Well, for starters: the concept of SASE was thought up by the American research and consulting firm Gartner. Not quite the average path, as vendors usually launch a new disruptive security technology and market analysts create a new category for it. This time, it was the other way around, resulting in lots of confusion. Analysts claimed that SASE was merely a concept, vendors assured people it was definitely a product, and others said it was a combination of several existing products.
But did these new products really comply with the SASE idea or not? And were they really the perfect solution, as their vendors claimed?
Generally, they don’t. And no, they’re far from perfect.
No magic bullet (yet)
Connect everyone with one easy-to-use product that makes the Zero Trust policy come true: great idea, obviously. But in reality, matching two existing technologies is an unbelievably complicated process. It requires a lot of deep knowledge and time to make the ultimate product.
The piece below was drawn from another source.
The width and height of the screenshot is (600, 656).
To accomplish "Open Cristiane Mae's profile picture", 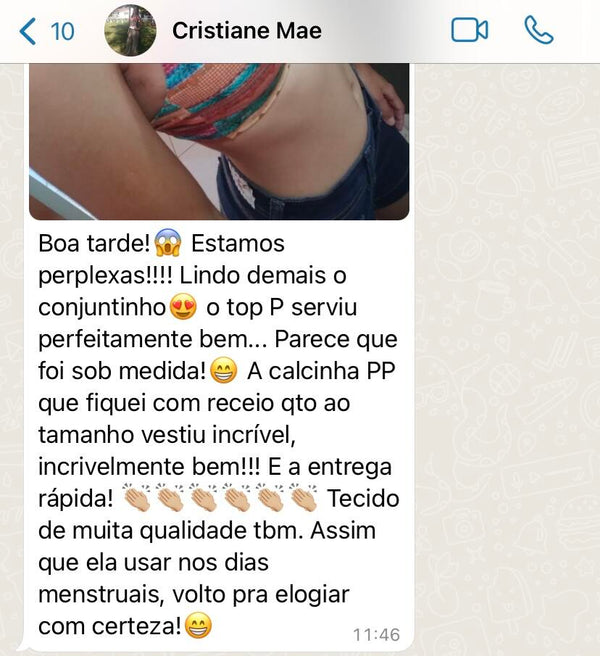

A lot of companies took giant steps in order to live up to this new standard. The ones that specialized in roaming user connection developed additional products that took care of branch office connectivity too. SD-WAN developers tried to make their roaming connectivity fully SASE compliant. And vendors who offered both solutions tried to merge the two interfaces. But does it really make sense to combine interfaces for tools that only partially overlap in terms of features? For the security part: absolutely. For the connectivity part: not so much, as SDWAN and SSE/VPN can hardly be reconciled. Therefore the SASE concept, while looking perfectly logical at first glance, may not be as relevant as we want. It doesn’t help if vendors create products that comply with the definition, but are definitely not the magic bullet - yet.
But what if your organization can’t sit around and wait a few years until the perfect solution has materialized? Well, don’t worry about that too much. The ‘SASE-like’ solutions on the market today may not be perfect yet, but they’ll often do the trick. It all depends on what your organization needs. Do you need to connect a growing number of roaming users, or should you focus on connecting branch offices instead? If you say ‘both’: sure, it can be done, with as much security as you like, but not with the ultimate user-friendly interface that’s inherent in SASE.
Bottom line: don’t be confused with all the SASE solutions out there. But don’t pull your Zero Trust card either when you’re looking into them. With the correct analysis and guidance, you’ll find a solution that guarantees both happy employees and IT managers.